過去3カ月の推移と今回の予想値

※矢印は、前月からの変化

3月雇用統計のレビュー

 3月の雇用統計は全体として良好な内容でした。非農業部門雇用者数(NFP)の増加数は予想を若干下回る43.1万人にとどまりましたが、過去2カ月のデータが9万5,000人も上方修正されたので、ならせば数字は強いといってよいでしょう。

 失業率は、前月の3.8%から3.6%へ低下。失業率はコロナ流行後の2020年4月に14.7%まで悪化しましたが、今や2019年9月に記録した過去最低水準の3.5%に迫る勢いとなっています。

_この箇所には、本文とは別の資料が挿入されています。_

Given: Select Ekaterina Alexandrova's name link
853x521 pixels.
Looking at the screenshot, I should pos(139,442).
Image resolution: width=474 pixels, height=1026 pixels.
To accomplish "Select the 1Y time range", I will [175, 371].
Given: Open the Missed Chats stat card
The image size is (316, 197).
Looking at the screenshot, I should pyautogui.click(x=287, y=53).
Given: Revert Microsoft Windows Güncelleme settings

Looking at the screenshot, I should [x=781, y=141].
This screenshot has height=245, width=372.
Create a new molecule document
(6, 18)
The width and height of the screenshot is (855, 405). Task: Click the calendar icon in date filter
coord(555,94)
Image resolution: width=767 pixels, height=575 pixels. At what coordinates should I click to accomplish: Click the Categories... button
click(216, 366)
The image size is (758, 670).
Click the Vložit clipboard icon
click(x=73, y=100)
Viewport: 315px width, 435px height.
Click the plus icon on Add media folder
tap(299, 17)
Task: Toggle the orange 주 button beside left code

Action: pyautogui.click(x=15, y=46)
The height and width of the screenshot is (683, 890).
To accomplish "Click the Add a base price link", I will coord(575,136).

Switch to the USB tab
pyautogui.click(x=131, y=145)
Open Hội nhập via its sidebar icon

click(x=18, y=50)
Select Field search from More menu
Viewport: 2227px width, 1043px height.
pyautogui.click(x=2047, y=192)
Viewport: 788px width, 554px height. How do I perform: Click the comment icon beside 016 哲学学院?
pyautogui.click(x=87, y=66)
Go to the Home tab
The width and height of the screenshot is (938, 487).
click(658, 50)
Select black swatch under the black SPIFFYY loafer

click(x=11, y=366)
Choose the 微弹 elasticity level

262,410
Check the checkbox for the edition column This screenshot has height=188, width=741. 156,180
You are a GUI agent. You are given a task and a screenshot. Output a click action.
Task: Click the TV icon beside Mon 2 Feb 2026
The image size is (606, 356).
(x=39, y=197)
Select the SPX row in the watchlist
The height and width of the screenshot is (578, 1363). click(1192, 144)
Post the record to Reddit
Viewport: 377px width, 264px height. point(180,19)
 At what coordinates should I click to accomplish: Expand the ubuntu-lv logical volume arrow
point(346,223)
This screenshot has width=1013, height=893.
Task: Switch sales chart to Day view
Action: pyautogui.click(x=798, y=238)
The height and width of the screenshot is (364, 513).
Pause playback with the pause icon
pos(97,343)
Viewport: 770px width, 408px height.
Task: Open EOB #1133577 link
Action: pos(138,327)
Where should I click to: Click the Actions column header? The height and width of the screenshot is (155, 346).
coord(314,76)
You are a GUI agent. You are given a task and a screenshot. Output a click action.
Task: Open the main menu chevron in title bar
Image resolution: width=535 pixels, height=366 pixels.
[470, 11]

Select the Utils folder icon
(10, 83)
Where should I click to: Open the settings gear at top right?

 平均労働賃金は、前月比+0.4%、過去1年で賃金は+5.6%も上昇しています。アトランタ連銀による賃金追跡調査によると、労働賃金は過去最大の上昇率となっています。

 非農業部門雇用者数の伸び悩みは、働き手が雇用市場に戻ってきていないことを示しています。雇用が伸びないのは、短期的な雇用のミスマッチの問題ではなく、高齢化による生産年齢人口の減少によるものです。

 労働参加率の横ばい状態が続く中での賃金上昇が意味するのは、インフレ高止まり。FRB(米連邦準備制度理事会)の利上げはさらに早く、さらに大幅になる可能性があります。

4月雇用統計の予想

 米労働省労働統計局(BLS)が5月6日に発表する4月の雇用統計は、非農業部門雇用者数は+38.5万人の予想で、増加数は昨年9月以降初めて40.0万人を下回る可能性があります。今回のデータから含まれてくるウクライナ戦争の影響も注意する必要がありそうです。失業率は3.5%とわずかながらさらに下落しています。

 昨年(2021年)9月に15万人の新規採用計画を発表した米ウォルマートは、 今年の4月末までに追加で5万人の従業員を募集しました。しかし、非農業部門雇用者数の増加数は、企業側のニーズに比べて緩やかな増加ペースにとどまっています。つまり働く人がいないのです。

 労働者をつなぎとめるために企業は、競合相手よりもより給料やボーナスを多く支払わなくてはいけない。その結果、労働賃金が上昇しています。平均労働賃金は、過去1年で+5.6%も上昇しました。最近の調査によると、転職者の半数が10%以上の収入アップ、9%は50%以上もアップしています。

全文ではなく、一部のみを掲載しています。